Intercept
The Intercept tab lets you mock OSDK queries and actions inline without touching production code. Click a component, capture one of its @osdk/react hooks, and override the response with static data, a dynamic function, or a passthrough.

Prerequisites
Before reading this page, complete the setup described in the Prerequisites.
Select Component
The Intercept tab opens with an info banner — "Select a component to mock responses or override query parameters" — and a big Select Component button.
- Click Select Component. The cursor becomes a picker.
- Hover over your app — components highlight as you move.
- Click a component to capture every
@osdk/reacthook it is currently using.
Create Mock
Once a hook is captured, a Create Mock panel appears, pre-filled with the hook signature (for example useOsdkAggregation(Employee)) and the object type and hook category in the header (e.g. "Employee · Aggregation").
The form has four parts:
Response Type (required)
- Success — the mock returns a successful response.
- Error/Failure — the mock surfaces an error to the hook, so you can verify error UIs.
Mock Type (required)
A dropdown that selects how the response is produced:
- Static Data — pin a literal JSON payload that the hook returns on every read.
- Function (Dynamic) — write a function that produces the response, optionally varying per call. Opens an inline CodeMirror editor so you can author the function in-panel. Useful for paginated lists, lazy loads, or simulating server-side filters.
- Pass-through — let the request hit Foundry, then transform the response on its way back into the cache.
Use Response
Toggle whether the mock value is actually returned to the hook. Turning it off temporarily disables the mock without losing the JSON you've authored.
Mock Data (JSON)
The body editor for the mock payload. The default scaffold looks like:
{
"data": {},
"status": "SUCCESS"
}
The exact shape depends on the hook category — the panel pre-populates a valid skeleton for the captured hook so you can edit instead of starting from scratch.
Hit Create Mock to save the intercept (and immediately apply it), or Cancel to discard.
When to use it
Reach for the Intercept tab when:
- You want to prototype a new UI state (empty, error, loading, edge-case values) without seeding the ontology
- You want to reproduce a bug that depends on a specific server response, repeatedly and deterministically
- You are building a screen against an ontology object or action that does not exist yet
- You want to demo a flow against a fixed dataset without depending on live Foundry traffic
Common scenarios
Stand in for a not-yet-built object type
A new ontology object is on the roadmap but does not exist yet. Pick Static Data, paste a realistic payload, and build the UI against it now. When the object lands, delete the intercept.
Reproduce an edge case
The bug only reproduces when a property is null, but production data never has nulls. Capture the offending component, set Response Type to Success, switch the field to null in the JSON, and reload the screen.

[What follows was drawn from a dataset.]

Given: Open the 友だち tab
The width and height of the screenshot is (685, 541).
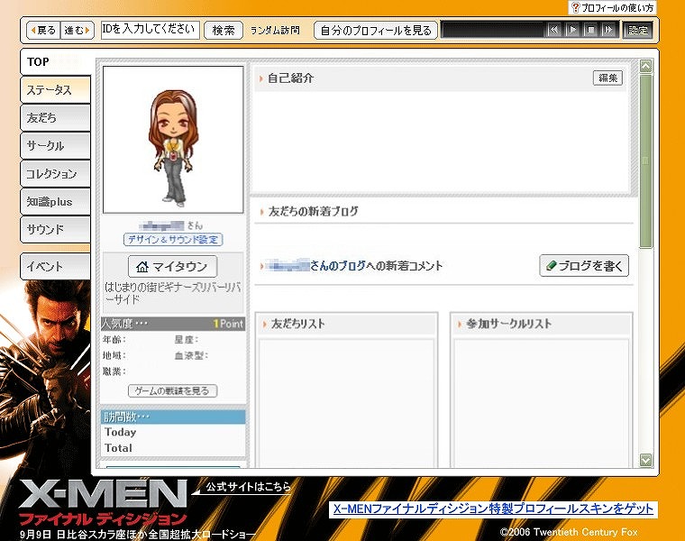Looking at the screenshot, I should point(55,118).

Force loading and error states
Set Response Type to Error/Failure and watch your error UI render against a deterministic failure, or use a Function (Dynamic) mock that delays the response to verify your loading skeleton.
Lock to a fixed dataset for screenshots or demos
Capture every hook on a screen and pin Static Data responses. The screen now renders deterministically against the snapshot, regardless of what the live ontology looks like.
Tips
- Intercepts live in-panel only. They do not persist across reloads. Treat them as scratch tools, not as fixtures.
- Toggle Use Response to flip an intercept on and off without losing the JSON.
- Combine with the Compute pause when you want to ensure no live requests escape while you iterate.
- The Debugging cache inspector shows the intercepted values exactly as they are written into the cache.